▶ Reading passage:

Better Business Challenge: Miller School of Albemarle Engages Students and Faculty in Energy-Savings Awareness
Founded in 1878 on a 1,600 campus, Miller School of Albemarle is a coeducational and college preparatory day and boarding school for grades 8 to 12, where natural beauty abounds, and “every tree, plant, trail, lake, and stream is a lesson plan, homework assignment, and independent project.”
Situated in one of the most scenic parts of Virginia – the foothills of the Blue Ridge Mountains – Miller School uses its surroundings as a teaching tool, with emphasis on outdoor learning, recreation, nature, and stewardship of the land as part of its overall curriculum.
Dr. Julie Hebert, who teaches biology and environmental science at Miller School, recently shared some of the actions she has helped spearhead to save energy and increase sustainability as participants in the Better Business Challenge, from switching to LED lighting and raising on-campus energy consumption awareness to fueling a new hydroponic garden with on-site hydroelectric power.
Why did Miller School join the Charlottesville Better Business Challenge?
JULIE: As an institution of learning, the Miller School values sustainability as a means for reducing our carbon footprint and instilling in future generations care for and stewardship of the environment. The Miller School partnered with the Better Business Challenge to explore additional ways we could ‘go green.’
What sort of actions has Miller School taken so far to save energy (and money) or to lower your carbon footprint as part of the Challenge?

▶ Instructions to follow:
Answer these from the article on Miller School of Albemarle:
(a) In what year was the school founded?
(b) What subjects does Dr. Julie Hebert teach there?
(c) What is fueling the school's new hydroponic garden?

▶ Recorded information:
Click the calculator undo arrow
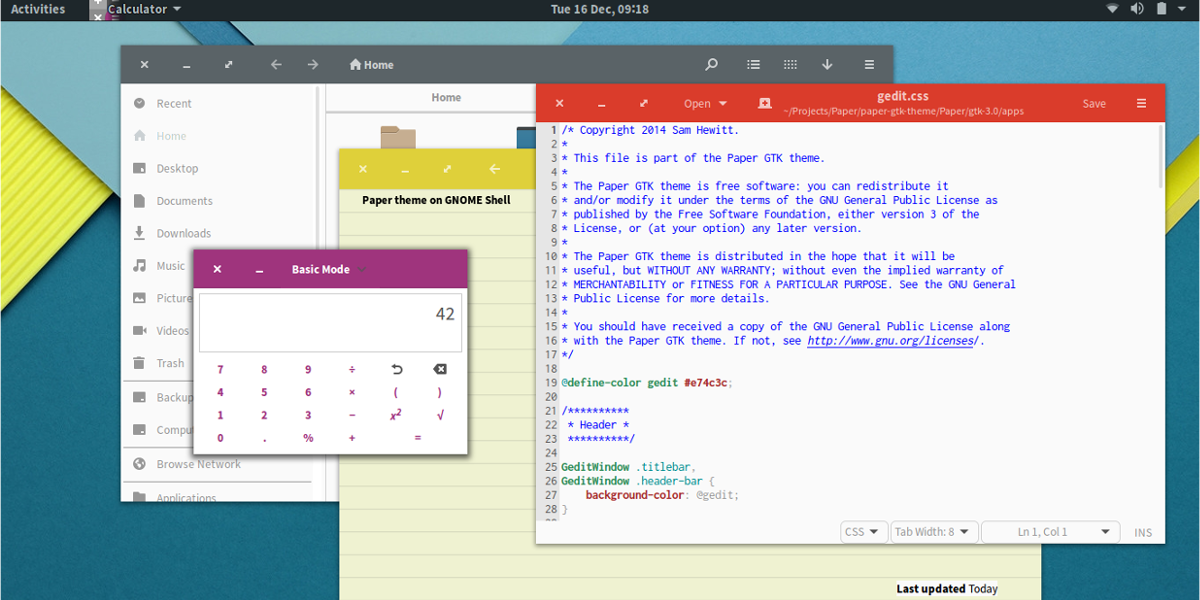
==
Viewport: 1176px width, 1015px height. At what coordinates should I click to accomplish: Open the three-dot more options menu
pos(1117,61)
==
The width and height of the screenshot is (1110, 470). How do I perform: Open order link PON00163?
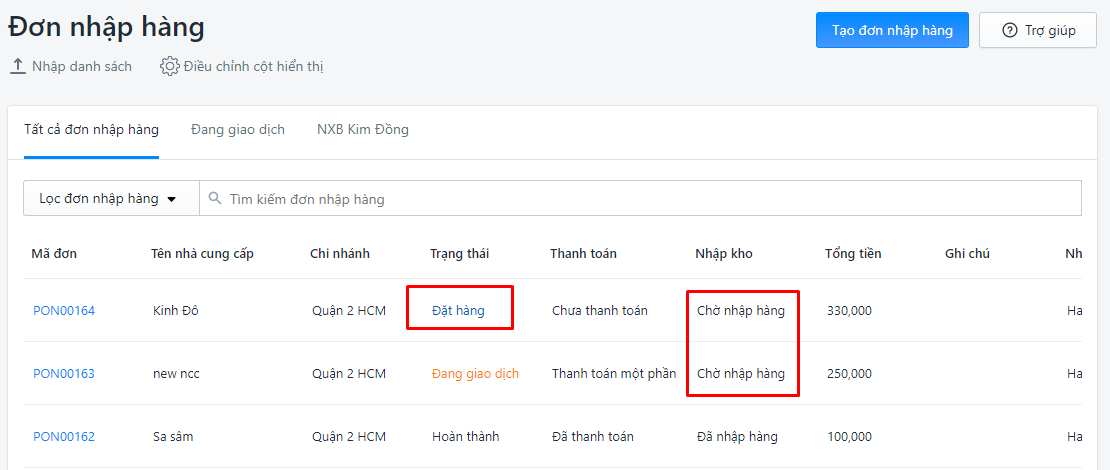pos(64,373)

▶ Response to the exercise:
(a) 1878
(b) Biology and environmental science
(c) On-site hydroelectric power